◆ PROBLEM TO SOLVE ◆
Would you please write out each entry that follows, exactly as written?
⁂
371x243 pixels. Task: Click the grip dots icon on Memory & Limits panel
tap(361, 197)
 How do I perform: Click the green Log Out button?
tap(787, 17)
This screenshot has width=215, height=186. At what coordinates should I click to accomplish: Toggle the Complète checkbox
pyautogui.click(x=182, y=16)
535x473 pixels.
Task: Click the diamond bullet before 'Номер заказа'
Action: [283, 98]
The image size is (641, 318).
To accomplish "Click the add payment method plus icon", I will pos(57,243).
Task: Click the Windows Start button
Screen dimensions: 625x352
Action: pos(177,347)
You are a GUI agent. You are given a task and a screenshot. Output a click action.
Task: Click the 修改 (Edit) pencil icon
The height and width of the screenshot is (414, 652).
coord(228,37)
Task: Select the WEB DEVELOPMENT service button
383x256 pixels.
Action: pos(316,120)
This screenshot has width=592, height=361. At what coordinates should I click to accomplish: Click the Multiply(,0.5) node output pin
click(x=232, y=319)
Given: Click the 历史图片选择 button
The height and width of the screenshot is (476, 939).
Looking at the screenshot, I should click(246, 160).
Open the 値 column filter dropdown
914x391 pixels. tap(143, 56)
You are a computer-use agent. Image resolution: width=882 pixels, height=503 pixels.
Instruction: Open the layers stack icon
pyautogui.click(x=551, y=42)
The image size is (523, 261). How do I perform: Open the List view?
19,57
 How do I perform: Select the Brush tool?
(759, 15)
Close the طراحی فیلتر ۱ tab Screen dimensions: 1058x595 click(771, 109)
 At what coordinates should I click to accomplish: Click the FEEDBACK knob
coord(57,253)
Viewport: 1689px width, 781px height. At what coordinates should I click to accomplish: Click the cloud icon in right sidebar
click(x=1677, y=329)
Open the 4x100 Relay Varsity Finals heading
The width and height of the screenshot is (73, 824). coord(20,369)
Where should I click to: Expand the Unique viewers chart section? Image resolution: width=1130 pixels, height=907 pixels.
⁂
◆ TASK SOLUTION ◆
371x243 pixels. Task: Click the grip dots icon on Memory & Limits panel
tap(361, 197)
 How do I perform: Click the green Log Out button?
tap(787, 17)
This screenshot has width=215, height=186. At what coordinates should I click to accomplish: Toggle the Complète checkbox
pyautogui.click(x=182, y=16)
535x473 pixels.
Task: Click the diamond bullet before 'Номер заказа'
Action: [283, 98]
The image size is (641, 318).
To accomplish "Click the add payment method plus icon", I will pos(57,243).
Task: Click the Windows Start button
Screen dimensions: 625x352
Action: pos(177,347)
You are a GUI agent. You are given a task and a screenshot. Output a click action.
Task: Click the 修改 (Edit) pencil icon
The height and width of the screenshot is (414, 652).
coord(228,37)
Task: Select the WEB DEVELOPMENT service button
383x256 pixels.
Action: pos(316,120)
This screenshot has width=592, height=361. At what coordinates should I click to accomplish: Click the Multiply(,0.5) node output pin
click(x=232, y=319)
Given: Click the 历史图片选择 button
The height and width of the screenshot is (476, 939).
Looking at the screenshot, I should click(246, 160).
Open the 値 column filter dropdown
914x391 pixels. tap(143, 56)
You are a computer-use agent. Image resolution: width=882 pixels, height=503 pixels.
Instruction: Open the layers stack icon
pyautogui.click(x=551, y=42)
The image size is (523, 261). How do I perform: Open the List view?
19,57
 How do I perform: Select the Brush tool?
(759, 15)
Close the طراحی فیلتر ۱ tab Screen dimensions: 1058x595 click(771, 109)
 At what coordinates should I click to accomplish: Click the FEEDBACK knob
coord(57,253)
Viewport: 1689px width, 781px height. At what coordinates should I click to accomplish: Click the cloud icon in right sidebar
click(x=1677, y=329)
Open the 4x100 Relay Varsity Finals heading
The width and height of the screenshot is (73, 824). coord(20,369)
Where should I click to: Expand the Unique viewers chart section? Image resolution: width=1130 pixels, height=907 pixels.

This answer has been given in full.